# Exercise directions
Each entry must appear in the answer exactly as given.

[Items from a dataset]
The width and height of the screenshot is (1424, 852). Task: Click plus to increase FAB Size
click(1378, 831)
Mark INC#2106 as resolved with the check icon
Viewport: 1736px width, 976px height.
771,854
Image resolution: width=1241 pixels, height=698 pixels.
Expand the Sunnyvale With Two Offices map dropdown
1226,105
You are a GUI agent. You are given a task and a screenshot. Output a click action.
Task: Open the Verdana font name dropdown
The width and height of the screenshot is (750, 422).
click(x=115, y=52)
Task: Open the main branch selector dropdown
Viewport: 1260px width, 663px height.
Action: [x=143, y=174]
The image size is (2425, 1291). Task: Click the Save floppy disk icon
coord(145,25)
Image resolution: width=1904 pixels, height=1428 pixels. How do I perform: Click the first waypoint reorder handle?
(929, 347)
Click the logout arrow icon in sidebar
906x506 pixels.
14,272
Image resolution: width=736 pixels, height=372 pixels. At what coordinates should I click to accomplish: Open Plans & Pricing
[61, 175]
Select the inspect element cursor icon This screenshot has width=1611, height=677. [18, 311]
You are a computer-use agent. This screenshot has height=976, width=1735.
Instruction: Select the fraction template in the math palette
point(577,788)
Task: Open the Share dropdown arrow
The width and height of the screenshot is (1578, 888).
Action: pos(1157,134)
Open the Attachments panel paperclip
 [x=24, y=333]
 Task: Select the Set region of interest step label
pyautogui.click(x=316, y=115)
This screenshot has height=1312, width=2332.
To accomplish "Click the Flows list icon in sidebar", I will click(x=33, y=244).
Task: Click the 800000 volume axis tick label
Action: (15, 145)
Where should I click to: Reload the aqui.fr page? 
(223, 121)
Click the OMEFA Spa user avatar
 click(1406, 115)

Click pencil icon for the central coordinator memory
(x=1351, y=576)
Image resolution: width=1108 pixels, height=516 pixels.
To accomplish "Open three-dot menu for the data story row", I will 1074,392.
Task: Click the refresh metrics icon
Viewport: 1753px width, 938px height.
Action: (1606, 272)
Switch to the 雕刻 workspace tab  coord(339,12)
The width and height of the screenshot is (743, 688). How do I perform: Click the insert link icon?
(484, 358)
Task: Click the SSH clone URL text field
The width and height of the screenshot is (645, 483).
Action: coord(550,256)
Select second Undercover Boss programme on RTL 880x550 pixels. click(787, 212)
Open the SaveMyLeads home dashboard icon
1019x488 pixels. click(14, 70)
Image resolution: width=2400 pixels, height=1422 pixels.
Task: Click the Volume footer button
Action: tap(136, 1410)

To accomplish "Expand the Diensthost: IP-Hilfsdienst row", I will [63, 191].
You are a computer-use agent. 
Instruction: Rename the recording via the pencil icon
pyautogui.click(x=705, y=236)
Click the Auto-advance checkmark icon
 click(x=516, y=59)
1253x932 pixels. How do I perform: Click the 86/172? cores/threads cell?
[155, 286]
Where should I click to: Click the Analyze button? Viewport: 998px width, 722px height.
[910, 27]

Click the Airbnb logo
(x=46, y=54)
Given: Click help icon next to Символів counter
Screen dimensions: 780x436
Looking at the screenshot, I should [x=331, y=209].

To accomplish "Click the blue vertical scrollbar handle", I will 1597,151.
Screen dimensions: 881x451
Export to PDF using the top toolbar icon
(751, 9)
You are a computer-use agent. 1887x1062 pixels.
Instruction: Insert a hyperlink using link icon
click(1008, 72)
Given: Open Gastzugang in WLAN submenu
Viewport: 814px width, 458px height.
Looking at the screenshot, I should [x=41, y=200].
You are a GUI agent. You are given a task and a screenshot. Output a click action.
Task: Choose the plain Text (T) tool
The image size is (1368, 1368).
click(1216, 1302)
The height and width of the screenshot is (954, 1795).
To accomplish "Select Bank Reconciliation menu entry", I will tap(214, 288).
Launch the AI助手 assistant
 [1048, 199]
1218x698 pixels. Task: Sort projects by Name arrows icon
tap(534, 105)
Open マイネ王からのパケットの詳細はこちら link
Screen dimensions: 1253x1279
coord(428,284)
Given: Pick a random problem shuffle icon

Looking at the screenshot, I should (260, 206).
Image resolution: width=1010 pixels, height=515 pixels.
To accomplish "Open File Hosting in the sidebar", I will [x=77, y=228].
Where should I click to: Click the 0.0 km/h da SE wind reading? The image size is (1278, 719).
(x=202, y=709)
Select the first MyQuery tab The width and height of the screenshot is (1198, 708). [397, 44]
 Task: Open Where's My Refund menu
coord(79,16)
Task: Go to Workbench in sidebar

# Result of this exercise
The width and height of the screenshot is (1424, 852). Task: Click plus to increase FAB Size
click(1378, 831)
Mark INC#2106 as resolved with the check icon
Viewport: 1736px width, 976px height.
771,854
Image resolution: width=1241 pixels, height=698 pixels.
Expand the Sunnyvale With Two Offices map dropdown
1226,105
You are a GUI agent. You are given a task and a screenshot. Output a click action.
Task: Open the Verdana font name dropdown
The width and height of the screenshot is (750, 422).
click(x=115, y=52)
Task: Open the main branch selector dropdown
Viewport: 1260px width, 663px height.
Action: [x=143, y=174]
The image size is (2425, 1291). Task: Click the Save floppy disk icon
coord(145,25)
Image resolution: width=1904 pixels, height=1428 pixels. How do I perform: Click the first waypoint reorder handle?
(929, 347)
Click the logout arrow icon in sidebar
906x506 pixels.
14,272
Image resolution: width=736 pixels, height=372 pixels. At what coordinates should I click to accomplish: Open Plans & Pricing
[61, 175]
Select the inspect element cursor icon This screenshot has width=1611, height=677. [18, 311]
You are a computer-use agent. This screenshot has height=976, width=1735.
Instruction: Select the fraction template in the math palette
point(577,788)
Task: Open the Share dropdown arrow
The width and height of the screenshot is (1578, 888).
Action: pos(1157,134)
Open the Attachments panel paperclip
 [x=24, y=333]
 Task: Select the Set region of interest step label
pyautogui.click(x=316, y=115)
This screenshot has height=1312, width=2332.
To accomplish "Click the Flows list icon in sidebar", I will click(x=33, y=244).
Task: Click the 800000 volume axis tick label
Action: (15, 145)
Where should I click to: Reload the aqui.fr page? 
(223, 121)
Click the OMEFA Spa user avatar
 click(1406, 115)

Click pencil icon for the central coordinator memory
(x=1351, y=576)
Image resolution: width=1108 pixels, height=516 pixels.
To accomplish "Open three-dot menu for the data story row", I will 1074,392.
Task: Click the refresh metrics icon
Viewport: 1753px width, 938px height.
Action: (1606, 272)
Switch to the 雕刻 workspace tab  coord(339,12)
The width and height of the screenshot is (743, 688). How do I perform: Click the insert link icon?
(484, 358)
Task: Click the SSH clone URL text field
The width and height of the screenshot is (645, 483).
Action: coord(550,256)
Select second Undercover Boss programme on RTL 880x550 pixels. click(787, 212)
Open the SaveMyLeads home dashboard icon
1019x488 pixels. click(14, 70)
Image resolution: width=2400 pixels, height=1422 pixels.
Task: Click the Volume footer button
Action: tap(136, 1410)

To accomplish "Expand the Diensthost: IP-Hilfsdienst row", I will [63, 191].
You are a computer-use agent. 
Instruction: Rename the recording via the pencil icon
pyautogui.click(x=705, y=236)
Click the Auto-advance checkmark icon
 click(x=516, y=59)
1253x932 pixels. How do I perform: Click the 86/172? cores/threads cell?
[155, 286]
Where should I click to: Click the Analyze button? Viewport: 998px width, 722px height.
[910, 27]

Click the Airbnb logo
(x=46, y=54)
Given: Click help icon next to Символів counter
Screen dimensions: 780x436
Looking at the screenshot, I should [x=331, y=209].

To accomplish "Click the blue vertical scrollbar handle", I will 1597,151.
Screen dimensions: 881x451
Export to PDF using the top toolbar icon
(751, 9)
You are a computer-use agent. 1887x1062 pixels.
Instruction: Insert a hyperlink using link icon
click(1008, 72)
Given: Open Gastzugang in WLAN submenu
Viewport: 814px width, 458px height.
Looking at the screenshot, I should [x=41, y=200].
You are a GUI agent. You are given a task and a screenshot. Output a click action.
Task: Choose the plain Text (T) tool
The image size is (1368, 1368).
click(1216, 1302)
The height and width of the screenshot is (954, 1795).
To accomplish "Select Bank Reconciliation menu entry", I will tap(214, 288).
Launch the AI助手 assistant
 [1048, 199]
1218x698 pixels. Task: Sort projects by Name arrows icon
tap(534, 105)
Open マイネ王からのパケットの詳細はこちら link
Screen dimensions: 1253x1279
coord(428,284)
Given: Pick a random problem shuffle icon

Looking at the screenshot, I should (260, 206).
Image resolution: width=1010 pixels, height=515 pixels.
To accomplish "Open File Hosting in the sidebar", I will [x=77, y=228].
Where should I click to: Click the 0.0 km/h da SE wind reading? The image size is (1278, 719).
(x=202, y=709)
Select the first MyQuery tab The width and height of the screenshot is (1198, 708). [397, 44]
 Task: Open Where's My Refund menu
coord(79,16)
Task: Go to Workbench in sidebar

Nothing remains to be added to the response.